I finally got my hands on a Belair X 6-12 Jetsetter, threw all the film types I have at it, and get, well, something.
Okay, the Lomography Belair x 6-12 Jetsetter may not be the new hotness anymore, but I’ve still got my review to write! I wanted to wait until I got my pictures back before making any kind of a judgement.
Meet my Belair. My first association was with the Fresh Prince of Belair, so I thought of naming the camera Will, but then logic prevailed: Will wasn’t from Belair! Will’s from West Philidelphia (born & raised)! So clearly my Belair’s name had to be Carlton.
I loaded up Carlton’s 58mm lens optic & 6×12 frame, stopped in at Dick Smith for batteries, bought some 120 film of various types & went for a walk in downtown Sydney.
I shot three rolls that day (Xpro Slide 200, Fuji Velvia 50 & 50-200 Redscale, exposed at 50 ISO), a fourth on another day (50-200 Redscale, exposed at 50 ISO).
First thing I noticed was how light the camera was compared to how heavy it looked. It was a breeze to shoot with as well, with the shutter pull being soft & not jarring the rather long profile of the camera. I don’t mind telling you I got quite a few double-takes and admiring looks.
Next thing I noticed was not a positive, however: When I folded the Belair & put it into my camera bag sideways, the film inside slid along from exposure 6 to exposure 7 as I walked. As the Belair has no rewind dial, I had no choice but to shoot & overlap two of my precious six frames. The lack of a rewind knob also meant that I had no way of pulling the 120 film tight against the frame, but more on that later.
When I finished a roll, I had another problem: In the ensuing struggle, I nearly bent back my thumbnail & resorted to using my keys as a lever to free the film. This lead to my finished roll of Velvia bowing out along the edges, causing light leaks. The Lomography films had no such problems bowing out, with their thicker outer layer of cardboard, but still had light leaks. Carlton rolls fat, yo. (sorry)
I waited and wait & finally got my first three rolls back.
I certainly got the most out of the wide-angle, but the aforementioned sliding of film lead to a big overlap.

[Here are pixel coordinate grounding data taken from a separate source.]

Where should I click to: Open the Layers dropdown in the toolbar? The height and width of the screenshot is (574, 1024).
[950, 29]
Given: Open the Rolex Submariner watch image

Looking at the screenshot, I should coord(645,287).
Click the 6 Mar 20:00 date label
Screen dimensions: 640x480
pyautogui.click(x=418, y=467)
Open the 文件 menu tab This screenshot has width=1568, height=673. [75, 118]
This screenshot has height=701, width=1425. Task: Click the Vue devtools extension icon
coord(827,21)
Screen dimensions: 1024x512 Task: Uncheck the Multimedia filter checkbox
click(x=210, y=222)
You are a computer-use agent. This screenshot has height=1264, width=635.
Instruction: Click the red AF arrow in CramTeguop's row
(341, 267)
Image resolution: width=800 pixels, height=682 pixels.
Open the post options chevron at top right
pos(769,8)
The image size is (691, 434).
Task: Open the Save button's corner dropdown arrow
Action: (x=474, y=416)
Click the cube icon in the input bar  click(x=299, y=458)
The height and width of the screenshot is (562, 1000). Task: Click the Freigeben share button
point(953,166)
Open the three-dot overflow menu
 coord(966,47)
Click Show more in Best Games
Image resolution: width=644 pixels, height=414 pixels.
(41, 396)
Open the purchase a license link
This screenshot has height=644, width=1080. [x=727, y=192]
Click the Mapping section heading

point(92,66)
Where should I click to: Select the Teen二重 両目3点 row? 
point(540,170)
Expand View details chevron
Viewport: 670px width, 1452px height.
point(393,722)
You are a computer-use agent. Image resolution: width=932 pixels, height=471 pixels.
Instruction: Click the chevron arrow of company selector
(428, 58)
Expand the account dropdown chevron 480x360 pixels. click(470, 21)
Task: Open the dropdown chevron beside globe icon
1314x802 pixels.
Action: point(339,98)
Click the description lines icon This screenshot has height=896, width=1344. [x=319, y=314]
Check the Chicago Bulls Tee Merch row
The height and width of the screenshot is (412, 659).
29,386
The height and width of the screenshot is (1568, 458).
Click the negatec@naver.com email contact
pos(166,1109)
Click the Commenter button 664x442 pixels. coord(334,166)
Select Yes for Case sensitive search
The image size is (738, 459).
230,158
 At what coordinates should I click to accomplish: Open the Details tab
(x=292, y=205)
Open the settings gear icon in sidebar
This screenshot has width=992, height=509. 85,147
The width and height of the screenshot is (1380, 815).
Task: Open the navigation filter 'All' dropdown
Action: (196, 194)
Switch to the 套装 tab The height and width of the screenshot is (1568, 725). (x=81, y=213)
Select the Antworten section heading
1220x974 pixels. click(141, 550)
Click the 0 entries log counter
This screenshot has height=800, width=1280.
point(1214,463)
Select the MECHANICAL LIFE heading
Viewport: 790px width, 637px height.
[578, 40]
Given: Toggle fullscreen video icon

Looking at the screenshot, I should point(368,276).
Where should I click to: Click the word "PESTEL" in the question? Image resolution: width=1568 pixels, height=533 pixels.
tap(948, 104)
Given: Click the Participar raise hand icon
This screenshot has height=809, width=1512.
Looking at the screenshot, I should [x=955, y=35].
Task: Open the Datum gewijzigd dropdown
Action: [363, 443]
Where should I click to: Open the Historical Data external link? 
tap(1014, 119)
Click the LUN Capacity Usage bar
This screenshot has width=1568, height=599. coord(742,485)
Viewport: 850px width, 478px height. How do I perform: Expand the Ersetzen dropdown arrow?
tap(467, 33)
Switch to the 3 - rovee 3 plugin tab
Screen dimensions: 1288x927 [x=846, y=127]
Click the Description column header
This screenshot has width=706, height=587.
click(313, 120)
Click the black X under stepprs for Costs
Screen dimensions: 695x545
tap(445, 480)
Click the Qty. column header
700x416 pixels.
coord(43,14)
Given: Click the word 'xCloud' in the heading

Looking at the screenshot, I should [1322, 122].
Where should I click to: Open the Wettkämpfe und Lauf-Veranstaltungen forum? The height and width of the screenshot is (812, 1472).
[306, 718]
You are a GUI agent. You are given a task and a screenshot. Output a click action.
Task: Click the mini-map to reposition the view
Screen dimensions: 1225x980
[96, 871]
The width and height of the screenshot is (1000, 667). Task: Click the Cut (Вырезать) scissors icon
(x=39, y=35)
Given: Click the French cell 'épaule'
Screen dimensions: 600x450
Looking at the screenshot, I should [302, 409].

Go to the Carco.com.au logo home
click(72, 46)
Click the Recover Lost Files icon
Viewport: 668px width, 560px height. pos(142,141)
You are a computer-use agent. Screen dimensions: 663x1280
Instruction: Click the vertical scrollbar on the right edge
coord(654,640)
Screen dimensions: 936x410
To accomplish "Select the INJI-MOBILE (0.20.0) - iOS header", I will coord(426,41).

Also, when viewed full-size, the photos look grainy & fuzzy at the edges.
Next, the Velvia 50:
Wait a second, aren’t Velvias supposed to be reddish? Anyway, the blurring was much worse, I assume due to my shooting handheld & the low ISO. And what happened with the framing of the girl listening to the band? She’s out of focus & nearly out of shot! And inside my comic store & the mall escalators were almost completely unrecognisable, despite my holding quite still.
The Redscale X 50-200 (exposed at 50 ISO):
I like the film, but again, grainy & unfocused.
Then later I got back my second roll of Redscale (exposed at 50 ISO):
In front of a true panorama, on a sunny day, there’s hardly any focus on the distant buildings, where I wanted it.
What was going on?! Why are things so fuzzy towards the edge of the photo? Why was my focus off? Was I pushing the automatic aperture & shutter speed further than the low ISO film would allow? Were my hands not holding this big camera steady enough when I took some photos indoors?
In light of these kind-of-disappointing results, I took my little Slik tripod & a faster, more versatile film (Lomography CN 400) & endeavored to keep the camera as still as possible:
This turned out a bit better, and I even felt confident enough to try some double-exposures, and a street portrait of a nearby couple. But still, that foggy focus plagued my shots. The photos were still lacking the sharpness and focus that I had grown to expect from 120 film (which previously I had shot using my Holga120N). I attribute this to the 58mm lens’ wide angle (my Sprocket Rocket has a similar effect close to the frame). I might switch to the 90mm lens & optic to see if it improves. Admittedly, seeing them in a smaller size on the Lomography site, they don’t look as bad as they do full res.
Overall I’m happy with my Belair. It’s a great conversation piece, fun to shoot with, and the 6×12 panoramas are unmatched by any cameras in my collection for size. However, its limitations mean that it’s never going to be the all-around favourite that some of my other cameras are.